◆ **Tasks to complete**
A - Copy the portion of the text about the binding of Satan between "So what does" and "to all nations.", inclusive.
B - In the text about the binding of Satan, the word for "binds" in Matthew 12 is said to be the same word used in which other chapter?
C - Pick up the text about the binding of Satan from its final sentence and extend it.

◆ **Source**
Furthermore, do we have reason to believe that Satan has already been bound?

Matthew 12:

26And if Satan casts out Satan, he is divided against himself. How then will his kingdom stand? 27And if I cast out demons by Beelzebul, by whom do your sons cast them out? Therefore they will be your judges. 28But if it is by the Spirit of God that I cast out demons, then the kingdom of God has come upon you. 29Or how can someone enter a strong man's house and plunder his goods, unless he first binds the strong man? Then indeed he may plunder his house.

Interestingly enough, the word for “binds” here is the same word used in Revelation 20. Notice what is happening. The Pharisees are accusing Jesus of casting out the demon in the power of Satan. But Jesus says that if a house is divided against itself, then it will be laid to waste. Rather than doing so in the power of Satan, Jesus casts out the demon against the power of Satan. For this reason he asks, “How can someone enter a strong man’s house and plunder his goods, unless he first binds the strong man.” Jesus, in this narrative, claims that the power to cast out the demons, which is representative of the advancement of the Kingdom of God, comes from his binding of the strong man, namely Satan.

So what does Revelation 20:1-3 teach? The passage teaches that Satan is completely under the control of the sovereign Lord who has all authority in Heaven and earth. He has been bound for the time being in order that the Gospel may spread to all nations.

◆ **Supplied data**
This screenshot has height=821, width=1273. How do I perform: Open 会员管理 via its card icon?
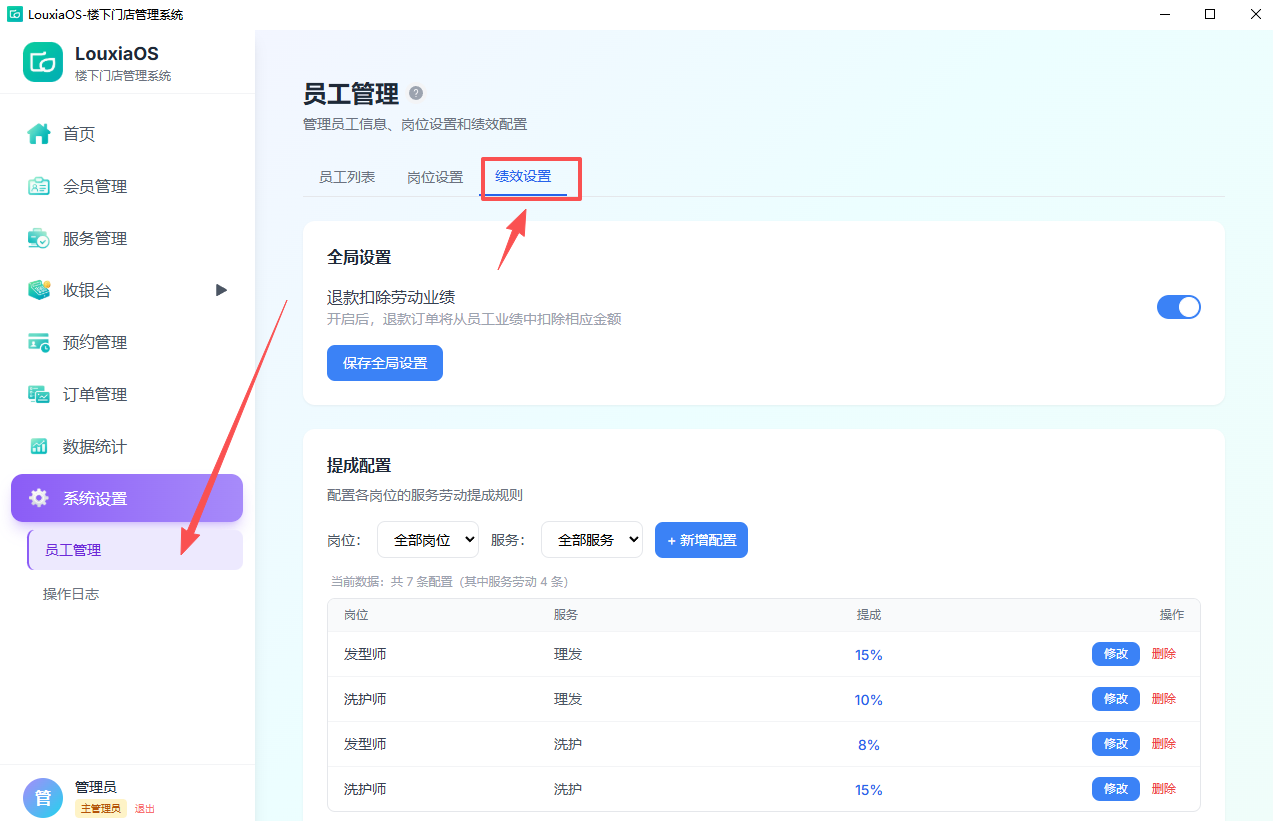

---

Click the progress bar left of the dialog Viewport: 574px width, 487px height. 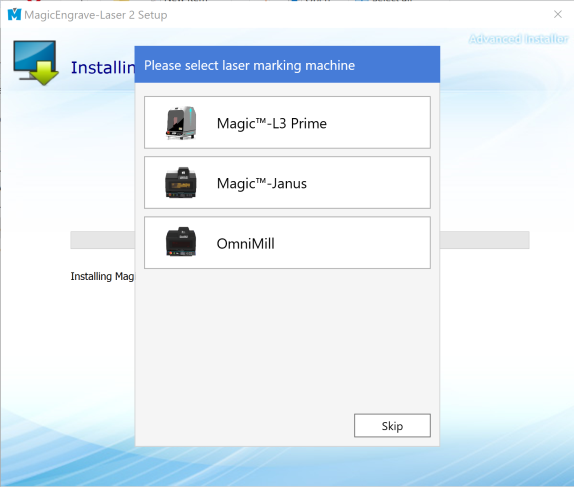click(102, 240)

◆ **Task-by-task results**
A -
So what does Revelation 20:1-3 teach? The passage teaches that Satan is completely under the control of the sovereign Lord who has all authority in Heaven and earth. He has been bound for the time being in order that the Gospel may spread to all nations.

B - Revelation 20.

C -
This brings up one last point: What about the millennium. If I am claiming that Satan was bound with Jesus ushering in the Kingdom in His first advent, hasn’t more than 1000 years passed? It should be noted that we are dealing with Apocalyptic writing which quite frequently uses numbers symbolically. Furthermore, the number itself, 1000, is used symbolically many times in the Bible:

In Deuteronomy 7:9, the Lord is described as a ‘faithful God who keeps covenant and mercy for a thousand generations with those who love him and keep his commandments’. In the summary of the law given in Exodus 20, a contrast is drawn between the Lord’s visiting of judgement upon the third and fourth generations of those who hate him, and his ‘showing lovingkindness to thousands’ who love him and keep his commandments (Exod. 20:5-6). Similarly, in the Psalms we read that the ‘cattle on a thousand hills’ belong to the Lord (Psa. 50:10-11). The Psalmist also speaks of how a ‘day in Thy courts is better than a thousand’ (Psa. 84:10). In the well-known words of Psalm 90, the believer confesses that ‘a thousand years in Thy sight are like yesterday when it passes by, or as a watch in the night’ (verse 4). Responding to the mockers who mocked the promise of the Lord’s coming, the Apostle Peter notes that ‘with the Lord one day is as a thousand years, and a thousand years as one day’ (2 Pet. 3:8) ~ Venema

For this reason, I believe that it is certainly possible to view the millennium as representing a long period of time, namely the time between the first and second advent of Christ, in which the gospel may spread to all the nations. There seems to be no conclusive reason to hold to a hyper-literal position that this time frame must refer to exactly 1000 years. Requiring this type of literalism for “one thousand years” goes far beyond what the Scripture itself teaches.

In my next post we will examine Revelation 20:4-6.

In Christ alone,

Wednesday, October 18, 2006

Eschatology Part 5 (What Rev. 20 Doesn't teach)

What about Revelation 20?

When discussing the millennium there is one text that dominates the discussion more than any other. This is for good reason: Revelation 20 is the only chapter of the Bible that talks about the millennium. Now, this is not to say that we can simply ignore the text. As G. E. Ladd says, if even one text of the Bible teaches a millennium, then we must accept the doctrine. However, it is simply a call to be wary of developing a full orbed theology around one passage in an apocalyptic book. Nevertheless, the text has become somewhat central to premillennialists (for good reason), and therefore it is necessary to do an evaluation of the text.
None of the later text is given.